Overall, the results show reasonably good agreement for the datapoints of the higher volumetric content, with the factory case describing the overall situation best. This is not a surprise, because the factory-stated effective resistivity plus an incompressible bubble model ought to perform best, as they would be the closest representation of the actual situation among the three models considered.

Curiously, low-density pucks seem to outperform the model predictions experimentally. The likely explanation is that low-density pucks likely had far more air bubble content due to imperfect evacuation. The air content would be greater volumetrically when the polymer share of the total volume is greater. Conversely, high-density pucks would have far less polymer and thus much less percentile volume taken up by non-evacuated air bubbles. The presence of these extra bubbles would boost the performance of the low-volumetric-density samples. So, the deviations from the models at low percentages are understandable.

We also performed simulations of resistivity of composite materials built by the use of uniform-size microspheres arranged in various lattices. The figure below shows the results.

 

 

To minimize the combinatorics, the material assumptions were limited to two possible options: either “air” (microspheres treated as incompressible air bubbles) or “3M rating” (microspheres treated as incompressible bubbles of effective resistivity as listed by the manufacturer). The experimental results are shown in circles, while the curves correspond the COMSOL models. For each material assumption, three curves were produced: “single bead” (one microsphere centered in a cubic cell); “body centered” (cubic cell contains a single bead in the center and 8 one-eighths of a bead at each corner of the cube); “face centered” (face centered cubic arrangement, where 6 halves are arranged at the centers of the cube sides while 8 one-eighths are positioned at the cube corners).
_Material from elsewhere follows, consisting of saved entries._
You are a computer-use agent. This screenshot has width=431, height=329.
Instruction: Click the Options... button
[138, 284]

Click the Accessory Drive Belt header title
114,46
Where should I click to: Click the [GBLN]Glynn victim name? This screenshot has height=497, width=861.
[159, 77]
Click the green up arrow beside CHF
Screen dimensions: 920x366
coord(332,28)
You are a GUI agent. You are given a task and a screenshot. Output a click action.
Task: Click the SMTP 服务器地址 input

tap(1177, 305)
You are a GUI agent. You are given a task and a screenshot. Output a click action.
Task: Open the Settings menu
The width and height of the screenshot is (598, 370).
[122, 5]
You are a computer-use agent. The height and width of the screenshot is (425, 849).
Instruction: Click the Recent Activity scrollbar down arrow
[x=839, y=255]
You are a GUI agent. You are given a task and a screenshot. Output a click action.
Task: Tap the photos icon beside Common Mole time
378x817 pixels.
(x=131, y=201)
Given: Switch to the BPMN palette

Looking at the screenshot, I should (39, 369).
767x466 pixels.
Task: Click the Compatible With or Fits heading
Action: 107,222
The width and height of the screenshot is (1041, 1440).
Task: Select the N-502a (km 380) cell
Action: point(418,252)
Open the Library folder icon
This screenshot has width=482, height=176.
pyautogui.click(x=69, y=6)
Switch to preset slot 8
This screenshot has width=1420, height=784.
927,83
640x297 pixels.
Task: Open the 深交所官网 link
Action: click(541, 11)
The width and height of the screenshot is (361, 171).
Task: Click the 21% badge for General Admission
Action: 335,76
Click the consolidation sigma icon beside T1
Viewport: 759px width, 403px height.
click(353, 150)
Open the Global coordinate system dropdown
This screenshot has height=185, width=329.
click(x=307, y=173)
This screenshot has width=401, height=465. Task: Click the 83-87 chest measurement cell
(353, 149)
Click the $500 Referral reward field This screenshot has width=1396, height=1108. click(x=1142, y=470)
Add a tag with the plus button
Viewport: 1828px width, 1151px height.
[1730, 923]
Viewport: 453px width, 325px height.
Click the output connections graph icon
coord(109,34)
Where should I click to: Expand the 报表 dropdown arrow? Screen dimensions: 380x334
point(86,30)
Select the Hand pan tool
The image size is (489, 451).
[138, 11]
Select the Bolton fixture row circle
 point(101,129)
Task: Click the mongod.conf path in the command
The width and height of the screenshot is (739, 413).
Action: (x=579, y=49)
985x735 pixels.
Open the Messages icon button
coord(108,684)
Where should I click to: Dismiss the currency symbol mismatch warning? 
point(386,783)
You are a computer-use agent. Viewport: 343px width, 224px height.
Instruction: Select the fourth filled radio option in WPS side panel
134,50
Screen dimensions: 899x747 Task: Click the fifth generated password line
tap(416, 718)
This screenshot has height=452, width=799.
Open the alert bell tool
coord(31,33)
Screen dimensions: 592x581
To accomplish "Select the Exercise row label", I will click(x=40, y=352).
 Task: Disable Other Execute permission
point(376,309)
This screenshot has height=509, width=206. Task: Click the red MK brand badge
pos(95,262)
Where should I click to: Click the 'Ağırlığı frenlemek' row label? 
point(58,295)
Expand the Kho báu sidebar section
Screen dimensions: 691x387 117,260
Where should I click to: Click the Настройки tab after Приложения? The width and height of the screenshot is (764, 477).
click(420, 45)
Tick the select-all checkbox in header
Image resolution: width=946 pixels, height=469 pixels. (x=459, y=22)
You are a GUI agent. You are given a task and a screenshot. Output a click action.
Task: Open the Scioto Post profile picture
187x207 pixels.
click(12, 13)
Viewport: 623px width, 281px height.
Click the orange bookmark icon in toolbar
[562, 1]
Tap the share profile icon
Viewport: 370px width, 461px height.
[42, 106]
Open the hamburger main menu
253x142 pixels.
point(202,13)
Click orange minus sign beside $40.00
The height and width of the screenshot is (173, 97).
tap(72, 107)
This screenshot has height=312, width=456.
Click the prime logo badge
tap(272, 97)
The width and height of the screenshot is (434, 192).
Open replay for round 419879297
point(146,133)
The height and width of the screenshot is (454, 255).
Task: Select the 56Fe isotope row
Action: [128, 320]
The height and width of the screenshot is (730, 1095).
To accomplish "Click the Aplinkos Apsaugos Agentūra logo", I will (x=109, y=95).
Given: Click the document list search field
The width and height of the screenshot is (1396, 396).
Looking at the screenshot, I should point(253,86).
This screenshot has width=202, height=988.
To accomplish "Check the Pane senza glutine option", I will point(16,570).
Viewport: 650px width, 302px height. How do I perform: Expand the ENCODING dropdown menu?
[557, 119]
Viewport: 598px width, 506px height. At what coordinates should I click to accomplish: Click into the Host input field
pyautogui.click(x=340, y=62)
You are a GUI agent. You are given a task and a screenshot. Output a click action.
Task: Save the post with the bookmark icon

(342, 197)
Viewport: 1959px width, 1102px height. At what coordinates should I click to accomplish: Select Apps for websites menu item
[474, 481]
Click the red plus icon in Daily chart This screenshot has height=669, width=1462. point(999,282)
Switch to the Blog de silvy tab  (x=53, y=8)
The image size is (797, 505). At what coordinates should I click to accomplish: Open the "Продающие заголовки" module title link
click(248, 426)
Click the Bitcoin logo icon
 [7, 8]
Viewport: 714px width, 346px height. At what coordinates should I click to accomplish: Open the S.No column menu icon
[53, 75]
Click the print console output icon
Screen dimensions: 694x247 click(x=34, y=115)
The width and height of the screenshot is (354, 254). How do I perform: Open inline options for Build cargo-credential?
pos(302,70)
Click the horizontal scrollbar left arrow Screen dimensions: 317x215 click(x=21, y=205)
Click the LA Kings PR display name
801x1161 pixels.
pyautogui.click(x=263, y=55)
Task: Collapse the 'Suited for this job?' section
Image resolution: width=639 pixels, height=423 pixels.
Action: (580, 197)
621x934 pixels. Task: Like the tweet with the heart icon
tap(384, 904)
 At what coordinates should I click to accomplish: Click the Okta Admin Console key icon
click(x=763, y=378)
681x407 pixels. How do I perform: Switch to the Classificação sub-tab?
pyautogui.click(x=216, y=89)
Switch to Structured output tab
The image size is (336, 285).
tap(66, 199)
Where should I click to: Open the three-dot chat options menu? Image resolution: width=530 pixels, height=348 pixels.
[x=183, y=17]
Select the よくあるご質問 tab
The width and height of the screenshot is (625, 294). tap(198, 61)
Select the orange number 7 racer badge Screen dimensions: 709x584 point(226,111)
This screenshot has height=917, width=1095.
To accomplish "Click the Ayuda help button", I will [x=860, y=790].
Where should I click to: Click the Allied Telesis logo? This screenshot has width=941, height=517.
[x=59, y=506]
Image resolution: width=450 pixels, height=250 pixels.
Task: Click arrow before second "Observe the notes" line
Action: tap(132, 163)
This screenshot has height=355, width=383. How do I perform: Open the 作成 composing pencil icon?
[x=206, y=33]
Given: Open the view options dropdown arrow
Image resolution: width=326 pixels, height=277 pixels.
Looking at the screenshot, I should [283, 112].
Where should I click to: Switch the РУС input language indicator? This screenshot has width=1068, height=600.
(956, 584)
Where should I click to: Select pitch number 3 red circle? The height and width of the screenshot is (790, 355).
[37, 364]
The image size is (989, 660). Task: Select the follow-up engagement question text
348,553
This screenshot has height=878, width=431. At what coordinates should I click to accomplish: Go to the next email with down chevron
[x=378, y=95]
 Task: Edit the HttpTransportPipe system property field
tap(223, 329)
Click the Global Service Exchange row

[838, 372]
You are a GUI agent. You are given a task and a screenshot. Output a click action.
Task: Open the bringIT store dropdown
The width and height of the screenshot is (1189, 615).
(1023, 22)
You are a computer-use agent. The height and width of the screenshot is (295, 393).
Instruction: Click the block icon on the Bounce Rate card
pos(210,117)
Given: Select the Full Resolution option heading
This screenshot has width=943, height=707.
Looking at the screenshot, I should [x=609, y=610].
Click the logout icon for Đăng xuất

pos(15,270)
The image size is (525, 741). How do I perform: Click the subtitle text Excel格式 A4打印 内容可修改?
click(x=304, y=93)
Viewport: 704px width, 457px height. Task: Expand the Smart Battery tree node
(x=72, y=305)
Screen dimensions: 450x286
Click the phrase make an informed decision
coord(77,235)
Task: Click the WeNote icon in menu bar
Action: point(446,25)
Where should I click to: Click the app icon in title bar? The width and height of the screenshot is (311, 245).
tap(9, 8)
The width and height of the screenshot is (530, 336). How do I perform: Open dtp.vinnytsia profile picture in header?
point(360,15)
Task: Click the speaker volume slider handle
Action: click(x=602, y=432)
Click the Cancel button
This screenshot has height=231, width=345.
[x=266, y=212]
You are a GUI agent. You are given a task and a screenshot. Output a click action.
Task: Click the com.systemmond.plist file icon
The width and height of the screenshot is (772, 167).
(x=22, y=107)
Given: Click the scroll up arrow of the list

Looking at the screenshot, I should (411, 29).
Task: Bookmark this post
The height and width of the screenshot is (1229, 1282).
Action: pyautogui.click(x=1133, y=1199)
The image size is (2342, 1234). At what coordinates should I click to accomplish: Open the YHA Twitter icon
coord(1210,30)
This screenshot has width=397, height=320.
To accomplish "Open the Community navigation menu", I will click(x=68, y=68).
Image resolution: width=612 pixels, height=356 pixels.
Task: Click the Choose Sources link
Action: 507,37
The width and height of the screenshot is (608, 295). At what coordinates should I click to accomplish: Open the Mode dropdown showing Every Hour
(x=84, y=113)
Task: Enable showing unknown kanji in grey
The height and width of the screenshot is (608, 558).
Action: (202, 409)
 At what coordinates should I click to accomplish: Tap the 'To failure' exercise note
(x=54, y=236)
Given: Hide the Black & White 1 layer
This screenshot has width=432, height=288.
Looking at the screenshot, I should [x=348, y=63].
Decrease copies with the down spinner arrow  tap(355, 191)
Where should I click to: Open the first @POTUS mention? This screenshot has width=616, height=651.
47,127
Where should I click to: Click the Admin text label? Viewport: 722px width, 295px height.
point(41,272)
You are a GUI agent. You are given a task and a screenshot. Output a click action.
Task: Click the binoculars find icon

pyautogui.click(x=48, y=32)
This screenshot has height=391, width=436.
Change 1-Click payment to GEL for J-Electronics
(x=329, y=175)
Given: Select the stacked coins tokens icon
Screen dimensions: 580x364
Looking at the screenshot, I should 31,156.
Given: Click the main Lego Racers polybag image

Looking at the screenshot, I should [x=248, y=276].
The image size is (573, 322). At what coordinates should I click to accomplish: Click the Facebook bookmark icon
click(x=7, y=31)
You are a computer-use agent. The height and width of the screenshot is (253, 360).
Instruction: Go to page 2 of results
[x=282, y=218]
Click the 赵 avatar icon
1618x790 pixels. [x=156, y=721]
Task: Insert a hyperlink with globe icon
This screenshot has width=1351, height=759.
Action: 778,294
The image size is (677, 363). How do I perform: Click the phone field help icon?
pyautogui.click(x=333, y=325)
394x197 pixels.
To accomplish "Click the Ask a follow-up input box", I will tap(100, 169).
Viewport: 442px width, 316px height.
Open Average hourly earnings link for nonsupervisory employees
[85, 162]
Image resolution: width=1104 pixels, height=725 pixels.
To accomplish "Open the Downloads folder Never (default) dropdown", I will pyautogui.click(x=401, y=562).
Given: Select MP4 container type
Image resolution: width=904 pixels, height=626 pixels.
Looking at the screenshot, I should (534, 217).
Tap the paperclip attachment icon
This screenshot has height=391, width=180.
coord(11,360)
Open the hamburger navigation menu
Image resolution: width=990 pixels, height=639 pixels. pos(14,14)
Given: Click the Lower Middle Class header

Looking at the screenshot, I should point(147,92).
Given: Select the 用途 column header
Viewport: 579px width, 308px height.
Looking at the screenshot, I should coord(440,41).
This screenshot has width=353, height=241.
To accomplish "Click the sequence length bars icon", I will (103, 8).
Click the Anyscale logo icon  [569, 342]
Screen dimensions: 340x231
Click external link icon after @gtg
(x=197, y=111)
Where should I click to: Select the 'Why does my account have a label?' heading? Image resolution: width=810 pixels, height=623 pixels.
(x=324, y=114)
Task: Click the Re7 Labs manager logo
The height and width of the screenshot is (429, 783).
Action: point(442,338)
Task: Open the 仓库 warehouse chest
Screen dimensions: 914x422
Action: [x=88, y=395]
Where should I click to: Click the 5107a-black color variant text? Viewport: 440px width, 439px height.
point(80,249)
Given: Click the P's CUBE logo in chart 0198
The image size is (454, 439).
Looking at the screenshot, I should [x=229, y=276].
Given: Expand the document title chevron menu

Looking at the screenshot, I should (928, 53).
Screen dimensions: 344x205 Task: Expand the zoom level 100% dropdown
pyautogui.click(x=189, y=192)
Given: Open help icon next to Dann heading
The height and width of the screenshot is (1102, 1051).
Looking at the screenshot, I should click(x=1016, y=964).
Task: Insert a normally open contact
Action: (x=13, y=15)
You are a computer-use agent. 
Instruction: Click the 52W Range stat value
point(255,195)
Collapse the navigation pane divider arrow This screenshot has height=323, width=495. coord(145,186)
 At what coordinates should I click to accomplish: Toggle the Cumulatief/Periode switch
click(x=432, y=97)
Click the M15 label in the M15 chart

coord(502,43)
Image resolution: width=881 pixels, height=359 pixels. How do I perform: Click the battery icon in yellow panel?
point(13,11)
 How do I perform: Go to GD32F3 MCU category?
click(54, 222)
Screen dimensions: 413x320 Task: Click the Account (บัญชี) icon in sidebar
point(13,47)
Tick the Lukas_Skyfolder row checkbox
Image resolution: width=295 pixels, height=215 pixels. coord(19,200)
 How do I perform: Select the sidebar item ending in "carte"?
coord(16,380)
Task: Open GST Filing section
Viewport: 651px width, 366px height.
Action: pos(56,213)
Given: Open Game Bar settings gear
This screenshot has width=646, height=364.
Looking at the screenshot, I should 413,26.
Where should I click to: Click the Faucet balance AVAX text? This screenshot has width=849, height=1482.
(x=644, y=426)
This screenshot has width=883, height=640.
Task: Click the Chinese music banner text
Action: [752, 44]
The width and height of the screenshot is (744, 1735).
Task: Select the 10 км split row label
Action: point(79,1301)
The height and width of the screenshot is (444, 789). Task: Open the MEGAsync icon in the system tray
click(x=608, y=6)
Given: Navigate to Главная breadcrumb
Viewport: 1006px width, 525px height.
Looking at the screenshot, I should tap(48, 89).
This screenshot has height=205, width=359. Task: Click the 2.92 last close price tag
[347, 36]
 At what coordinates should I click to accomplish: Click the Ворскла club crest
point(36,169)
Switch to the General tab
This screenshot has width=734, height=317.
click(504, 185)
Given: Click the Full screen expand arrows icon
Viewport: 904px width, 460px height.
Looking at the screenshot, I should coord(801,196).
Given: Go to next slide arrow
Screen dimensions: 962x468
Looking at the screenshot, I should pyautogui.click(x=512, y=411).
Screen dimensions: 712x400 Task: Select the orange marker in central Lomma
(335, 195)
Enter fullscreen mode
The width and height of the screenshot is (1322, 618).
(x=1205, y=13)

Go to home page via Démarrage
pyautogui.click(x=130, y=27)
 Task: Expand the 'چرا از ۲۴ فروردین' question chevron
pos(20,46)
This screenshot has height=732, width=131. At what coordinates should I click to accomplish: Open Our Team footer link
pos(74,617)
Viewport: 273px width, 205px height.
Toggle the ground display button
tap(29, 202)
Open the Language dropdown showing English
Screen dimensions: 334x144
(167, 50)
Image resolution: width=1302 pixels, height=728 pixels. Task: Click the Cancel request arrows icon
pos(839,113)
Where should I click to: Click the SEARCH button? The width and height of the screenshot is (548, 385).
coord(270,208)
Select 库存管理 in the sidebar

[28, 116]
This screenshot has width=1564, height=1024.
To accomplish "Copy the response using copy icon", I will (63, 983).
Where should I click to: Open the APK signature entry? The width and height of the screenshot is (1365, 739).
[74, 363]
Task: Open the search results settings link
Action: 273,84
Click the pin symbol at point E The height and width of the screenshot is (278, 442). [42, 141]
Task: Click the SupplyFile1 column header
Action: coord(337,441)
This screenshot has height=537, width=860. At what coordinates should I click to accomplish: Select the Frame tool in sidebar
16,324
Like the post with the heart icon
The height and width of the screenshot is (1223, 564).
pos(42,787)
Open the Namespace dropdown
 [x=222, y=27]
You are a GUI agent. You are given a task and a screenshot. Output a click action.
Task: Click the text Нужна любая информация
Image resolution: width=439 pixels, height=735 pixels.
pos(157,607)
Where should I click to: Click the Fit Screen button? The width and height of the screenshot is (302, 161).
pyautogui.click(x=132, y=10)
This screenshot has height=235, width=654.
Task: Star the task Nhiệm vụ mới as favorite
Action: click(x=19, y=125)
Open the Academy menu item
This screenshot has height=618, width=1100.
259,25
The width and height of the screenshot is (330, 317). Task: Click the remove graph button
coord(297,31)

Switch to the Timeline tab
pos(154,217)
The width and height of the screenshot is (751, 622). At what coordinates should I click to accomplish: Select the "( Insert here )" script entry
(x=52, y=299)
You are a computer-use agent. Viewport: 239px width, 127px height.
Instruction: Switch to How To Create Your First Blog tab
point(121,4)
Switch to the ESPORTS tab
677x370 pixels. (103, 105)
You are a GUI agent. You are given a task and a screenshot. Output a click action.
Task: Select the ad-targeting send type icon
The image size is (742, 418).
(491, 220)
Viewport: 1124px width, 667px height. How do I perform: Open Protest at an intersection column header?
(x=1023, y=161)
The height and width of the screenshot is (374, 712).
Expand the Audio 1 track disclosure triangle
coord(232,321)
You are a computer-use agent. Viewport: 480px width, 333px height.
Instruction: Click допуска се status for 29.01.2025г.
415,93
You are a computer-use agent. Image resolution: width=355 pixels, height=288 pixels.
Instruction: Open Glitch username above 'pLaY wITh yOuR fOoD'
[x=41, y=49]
The results again show best agreement for the factory-rated bead resistivity models, as well as overperformance of low-percentage samples likely due to non-evacuated air in the polymer.

Overall, the COMSOL results confirmed that our experimental measurements made sense from theoretical perspective. The agreement also meant that we likely did not make mistakes in the experimental measurements and calculated values. This confirmed that our conclusions and predictions based on these measurements were valid and a good representation of the material behavior.